▶ [Quoted passage]

◆ ◆ ◆ ◆

October 19, 2015 07:55 by Mary Horn, Psy.D.  [About the Author]

Lately a common news topic is mass murder/suicide.  With the media reporting shootings about once a month (lately sometimes more), we are left with anguish, heartbreak, anger, confusion and fear.  Besides grief, the aftermath always includes the questions of why it happened and how it could have been prevented or foreseen.

Criminal investigators and forensic psychologists are hard at work to understand and explain the means and motivation behind these disturbed killers. Lawmakers are looking at gun control, schools look at policies to make campuses safer, investigators search for clues and answers, and forensic mental health workers search for preventative and treatment based approaches.

Take one of the most recent incidents, the twenty six year old in Oregon who killed nine students and wounded nine more at a community college. Following the shooting rampage, he killed himself. He was living with his mother and had a diagnosis of Asperger’s Disorder. His mother loved shooting guns as a hobby. She reportedly owned many guns and took him to the shooting range often. He openly wrote about feeling that he was rational and others around him were not. He was also reportedly upset that he had no girlfriend (Cooper & Abdollah, 2015).  

A difficult aspect of figuring out how to prevent such horrific outcomes is that while there are patterns and commonalities across some of these incidents, we can not attribute any one characteristic to all or most of them. For example, while most of these perpetrators are young males who plan the event carefully and have a fascination with weapons, it would be a very large leap to say that all young males who are interested in weapons will become mass murderers (Frances, 2015). Likewise, just because someone has a mental disorder does not automatically make them dangerous to themselves or others.  

The number of mass murderers is accumulating and their desire to explain themselves in writing and videos on social media, provides us the opportunity to study the database that is evolving.

A Look Inside the Mind of Mass Murderer

In the study of the psychological mind of mass murderers we find some common themes. Many are loners who feel resentful that others experience privilege that they are not entitled to. They tend to ruminate about past humiliations and whether they have been rejected or hurt by others in reality or just in their minds. Fury, deep despair, and selfishness cause fantasies of violent revenge that will cause attention. Most expect to die or set it up so that they will be killed by police. But while we can identify a high risk group, finding the ones that will actually take it to the next step of planning and acting it out becomes like finding a needle in a hay stack.

◆ ◆ ◆ ◆

Stored items:

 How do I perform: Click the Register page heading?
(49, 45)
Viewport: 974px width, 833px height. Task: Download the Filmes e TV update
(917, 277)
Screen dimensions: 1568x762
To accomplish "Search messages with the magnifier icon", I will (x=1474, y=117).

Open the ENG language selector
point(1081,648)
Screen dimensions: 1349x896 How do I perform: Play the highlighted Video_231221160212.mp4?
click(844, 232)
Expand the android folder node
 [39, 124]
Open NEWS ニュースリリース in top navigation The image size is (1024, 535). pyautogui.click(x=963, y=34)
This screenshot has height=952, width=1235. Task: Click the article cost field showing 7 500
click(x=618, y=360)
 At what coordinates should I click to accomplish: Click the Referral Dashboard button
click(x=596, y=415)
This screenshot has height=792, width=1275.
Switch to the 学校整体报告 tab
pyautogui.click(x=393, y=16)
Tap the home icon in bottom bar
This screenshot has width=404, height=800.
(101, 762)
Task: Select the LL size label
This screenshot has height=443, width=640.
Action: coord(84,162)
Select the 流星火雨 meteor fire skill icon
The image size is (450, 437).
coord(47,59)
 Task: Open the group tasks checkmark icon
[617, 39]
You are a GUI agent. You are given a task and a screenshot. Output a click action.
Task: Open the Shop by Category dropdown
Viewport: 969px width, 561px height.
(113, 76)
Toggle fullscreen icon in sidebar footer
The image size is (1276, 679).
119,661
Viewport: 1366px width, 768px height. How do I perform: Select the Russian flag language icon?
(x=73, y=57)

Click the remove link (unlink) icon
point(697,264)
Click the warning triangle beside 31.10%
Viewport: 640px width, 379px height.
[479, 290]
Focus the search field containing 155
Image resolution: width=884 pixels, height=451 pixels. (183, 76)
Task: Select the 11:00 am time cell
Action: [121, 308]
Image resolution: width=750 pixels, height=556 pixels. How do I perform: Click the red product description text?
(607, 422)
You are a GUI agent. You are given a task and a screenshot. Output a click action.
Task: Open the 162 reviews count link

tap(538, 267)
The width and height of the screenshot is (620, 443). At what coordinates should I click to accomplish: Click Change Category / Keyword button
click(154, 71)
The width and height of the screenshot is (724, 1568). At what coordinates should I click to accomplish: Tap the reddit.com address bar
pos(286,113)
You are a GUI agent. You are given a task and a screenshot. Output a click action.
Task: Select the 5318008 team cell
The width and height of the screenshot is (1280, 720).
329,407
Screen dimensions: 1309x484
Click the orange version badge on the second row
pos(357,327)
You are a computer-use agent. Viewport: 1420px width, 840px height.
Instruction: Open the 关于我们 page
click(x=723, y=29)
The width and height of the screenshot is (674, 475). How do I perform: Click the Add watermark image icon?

◆ ◆ ◆ ◆

▶ [Task requirements]
Extend the article on the psychology of mass murderers by writing the passage that would follow its last sentence.

▶ [Reply]
While some events take place due to a build up of anger and frustration over time and are carefully planned out, others become possible due to high emotionality in the moment, substance use and the person snaps. The frequency of psychiatric disorders is in general high in the mass murderer population, but again becomes difficult to identify as the sole cause. 

What we are left to deduce is that due to the complex nature of a mass murderer’s profile,  professionals will continue to struggle to be able to prevent these horrific acts. However, whatever position one takes on gun control versus the right to bear arms, all could agree that it should not be easier to obtain a concealed weapon than it is to get mental health services. We can take firmer steps to provide psychological help to those at risk and in need. And, we can continue to crack down on bullying and help make mental health services accessible and encouraged, rather than stigmatized.


Cooper, J., & Abdollah, T. (2015). Oregon Shooter Rants in Writings About Having No Girlfriend.  

Frances, L. (2014). The Mind of a Mass Murderer. Understanding the Motivations Won’t Be Enough to Prevent the Crimes.



About the Author

Dr. Mary Horn Dr. Mary Horn, Psy.D.

Dr. Mary C. Horn is a licensed psychologist. She has a private practice in Kaneohe, Hawaii and has been practicing psychology for nearly 15 years. Aside from private practice, Dr. Horn also serves as a Clinical Supervisor at Care Hawaii, Inc. Her journey into the world of psychology began with eating disorders in the San Diego area. She spent over ten years treating and running therapy groups for Victims of Domestic Violence.